Plastik Atık Çıkmazı: Geri Dönüşüm Yeterli mi?
20. yüzyılda gelişen petrokimya sanayii dayanıklı, hafif ve ucuz plastik ürünlerin tüm dünyada yaygınlaşmasına neden oldu. Ambalaj, elektronik, sağlık, tekstil ve oyuncak sektörü gibi günlük hayatın birçok alanına giren plastik ürünlerin üretimi, artan nüfus ve gelişen ürün yelpazesiyle doğru orantılı olarak artıyor. 1950 yılında dünya genelinde yıllık sadece 2 milyon ton plastik üretilirken, 2019’a gelindiğinde bu rakam yaklaşık 230 kat artarak 460 milyon tona ulaştı. 1950-2019 yılları arasında toplam plastik üretimi 9.5 milyar tona ulaşarak, kişi başına 1 tondan fazla plastik üretildi. Plastik ürünlerin doğada çözünmesi ise plastiğin kimyasal yapısına göre 10 yıldan 1000 yıla kadar sürebiliyor.
Doğada çözünme süresi oldukça uzun olan plastik atıkların geri dönüşüm yoluyla tekrar kullanıma kazandırılması çevresel sürdürülebilirlik için hayati önem taşıyor. Plastik atıkların geri dönüştürülmesi milenyumun başından bu yana önemli oranda artsa da hala plastik atıkların büyük bir bölümü geri dönüşüme kazandırılamıyor.
Plastik Atıkların Neredeyse Yarısı Çöp Sahalarında
OECD’nin 2023 verilerine göre; dünya genelinde plastik atıkların %91’i yakılıyor, kötü atık yönetimine maruz kalıyor veya çöp sahalarında biriktiriliyor. Güncel verilere göre her 1 ton plastik atığın yaklaşık 90 kilosu geri dönüştürülebilirken; 190 kiloluk plastik atık yakılıyor, 220 kiloluk plastik atık sulara veya ayrıştırılmayan çöplere karışıyor, yaklaşık 500 kiloluk plastik atık ise çöp sahalarında bekletiliyor.

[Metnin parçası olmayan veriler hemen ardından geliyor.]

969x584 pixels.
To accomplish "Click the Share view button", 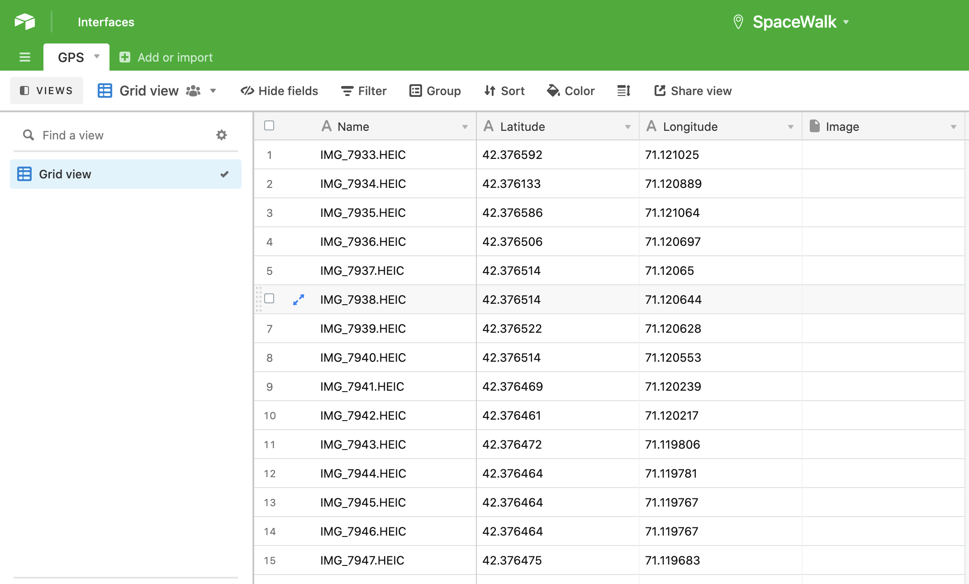I will pos(693,91).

2000’den 2019 yılına kadar olan periyotta geri dönüştürülen plastik atık oranının 3 kat  artarak %3’ten %9 seviyesine yükselmesi umut verici olsa da aynı zaman periyodunda yakılan plastik atık oranı neredeyse iki kat artarak %10’dan %19 seviyesine çıktı. Öte yandan çöp sahalarında bekletilen plastik atık oranı bu periyotta %59’dan %49 seviyesine; deniz ve okyanuslara bırakılan veya ayrıştırılmayan çöplüklere karışan atık oranı ise %26’dan %22’ye geriledi.
Geri Dönüşüm Yanılgısı
Üretilen plastiklerin çoğunun geri dönüştürülebilir nitelikte olmaması, geri dönüşüm verimliliğini olumsuz yönde etkiliyor. PET ve HDPE dışında çoğu plastiğin kimyasal yapısı geri dönüştürülebilir nitelikte değil. Ayrıca, plastik ekonomisi de geri dönüşümün teşvikini engelliyor. Fosil yakıtlardan üretilen saf plastiğin üretim maliyetinin geri dönüştürülmüş plastikten daha ucuz olması, geri dönüştürülmüş plastik talebinin oluşmasının önüne geçiyor.
Peki Ne Yapılabilir?
Dünya genelindeki ülkeler, plastik kirliliğiyle mücadelede kritik bir dönüm noktasında. Başta OECD olmak üzere birçok kuruluş plastik kirliliğini azaltacak stratejilerle ilgili raporlar yayınlayarak politika senaryolarıyla ilgili veriler sunuyor. 
OECD’nin 2024’te yayımladığı “Policy Scenarios for Eliminating Plastic Pollution by 2040” raporu, plastik kirliliğini önlemek için çeşitli stratejiler öneriyor. Raporda, küresel hedefler belirlenerek ekotasarımın teşvik edilmesi ve zararlı kimyasallar ile sorunlu plastiklerin aşamalı olarak kaldırılması vurgulanıyor. Atık yönetimini iyileştirmek için toplama, ayrıştırma ve geri dönüşüm sistemlerine yatırım yapılması öneriliyor. Özellikle gelişmekte olan ülkelerde kayıt dışı sektörün entegre edilmesi ve Genişletilmiş Üretici Sorumluluğu (EPR) programlarının uygulanması gerektiği belirtiliyor. Ayrıca, atık yönetimi ve geri dönüşüm süreçleri için yeterli finansman sağlanması önem taşıyor. Gelişmekte olan ülkeler ek destek alırken, gelişmiş ülkelerin özel sektör finansmanını artırması ve resmi kalkınma yardımları sağlaması gerektiği ifade ediliyor.